**Consigne 1**
Dans le texte sur les approches genrées de l'Holocauste, quelle revue Henry Huttenbach coédite-t-il ?

**Texte**
%%
« After all, I was a ‘female’ and a ‘yid’ to boot »

Quand j’ai commencé à m’intéresser aux approches genrées de l’Holocauste, ce que j’ai trouvé très ironique au niveau de l’historiographie, c’est la résistance dont ont fait preuve certains chercheurs et universitaires. Globalement, jusque dans les années 80, l’étude de l’Holocauste était très générale, puis elle a commencé à s’intéresser petit à petit à des sous-catégories plus précises, comme par exemple le rôle des Conseils Juifs, la collaboration locale, le négationnisme, la résistance juive… et le gender (oui, vous pouvez trembler, c’est terrifiant).

Par exemple cette citation de Henry Huttenbach en 1988 résume parfaitement l’état d’esprit de ceux qui étaient contre la recherche genrée. Je précise que le gars est docteur en histoire, qu’il coédite le Journal of Genocide Research, il publie, bref il connait le sujet:

To segregate [Jewish women] from the male victims is not only to distort reality by pretending there was a distinct ‘female’ experience of the Holocaust but to create an ahistoric category of genocide that not only never took place but according to common sense probably never will take place, no matter what exaggerated fears feminists might harbor.
%%
**Données à traiter**
%%
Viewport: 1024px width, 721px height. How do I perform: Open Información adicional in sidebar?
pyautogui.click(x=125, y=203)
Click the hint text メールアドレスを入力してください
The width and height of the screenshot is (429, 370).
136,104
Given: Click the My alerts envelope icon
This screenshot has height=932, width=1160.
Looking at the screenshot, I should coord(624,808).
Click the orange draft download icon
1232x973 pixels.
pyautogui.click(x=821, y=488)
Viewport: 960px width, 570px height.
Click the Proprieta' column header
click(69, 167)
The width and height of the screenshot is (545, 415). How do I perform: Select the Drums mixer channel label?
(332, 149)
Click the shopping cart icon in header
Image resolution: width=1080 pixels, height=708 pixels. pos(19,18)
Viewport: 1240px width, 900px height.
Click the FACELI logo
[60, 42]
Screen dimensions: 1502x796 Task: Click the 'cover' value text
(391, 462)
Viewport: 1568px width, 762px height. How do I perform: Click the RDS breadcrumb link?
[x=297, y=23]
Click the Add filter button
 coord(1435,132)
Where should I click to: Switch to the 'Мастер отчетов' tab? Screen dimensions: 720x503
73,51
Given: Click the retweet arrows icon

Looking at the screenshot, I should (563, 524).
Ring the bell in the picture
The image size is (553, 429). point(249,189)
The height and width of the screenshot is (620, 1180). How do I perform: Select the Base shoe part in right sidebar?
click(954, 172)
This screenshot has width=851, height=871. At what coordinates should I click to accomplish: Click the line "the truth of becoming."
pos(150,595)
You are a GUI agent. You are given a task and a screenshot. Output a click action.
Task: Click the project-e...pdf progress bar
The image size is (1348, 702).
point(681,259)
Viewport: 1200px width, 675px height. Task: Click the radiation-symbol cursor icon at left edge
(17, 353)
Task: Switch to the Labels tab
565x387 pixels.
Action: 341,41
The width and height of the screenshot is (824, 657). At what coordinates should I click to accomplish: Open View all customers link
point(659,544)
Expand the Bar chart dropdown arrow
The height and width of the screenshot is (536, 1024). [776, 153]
%%
**Consigne 2**
Modifiez les lignes des données, de celle qui contient « Click the orange draft download icon » jusqu'à celle qui contient « pos(150,595) » incluse : redonnez uniquement ces lignes en remplaçant « Viewport » par « Display », sans rien changer d'autre.

**Réponse finale 1**
Le Journal of Genocide Research.

**Réponse finale 2**
Click the orange draft download icon
1232x973 pixels.
pyautogui.click(x=821, y=488)
Display: 960px width, 570px height.
Click the Proprieta' column header
click(69, 167)
The width and height of the screenshot is (545, 415). How do I perform: Select the Drums mixer channel label?
(332, 149)
Click the shopping cart icon in header
Image resolution: width=1080 pixels, height=708 pixels. pos(19,18)
Display: 1240px width, 900px height.
Click the FACELI logo
[60, 42]
Screen dimensions: 1502x796 Task: Click the 'cover' value text
(391, 462)
Display: 1568px width, 762px height. How do I perform: Click the RDS breadcrumb link?
[x=297, y=23]
Click the Add filter button
 coord(1435,132)
Where should I click to: Switch to the 'Мастер отчетов' tab? Screen dimensions: 720x503
73,51
Given: Click the retweet arrows icon

Looking at the screenshot, I should (563, 524).
Ring the bell in the picture
The image size is (553, 429). point(249,189)
The height and width of the screenshot is (620, 1180). How do I perform: Select the Base shoe part in right sidebar?
click(954, 172)
This screenshot has width=851, height=871. At what coordinates should I click to accomplish: Click the line "the truth of becoming."
pos(150,595)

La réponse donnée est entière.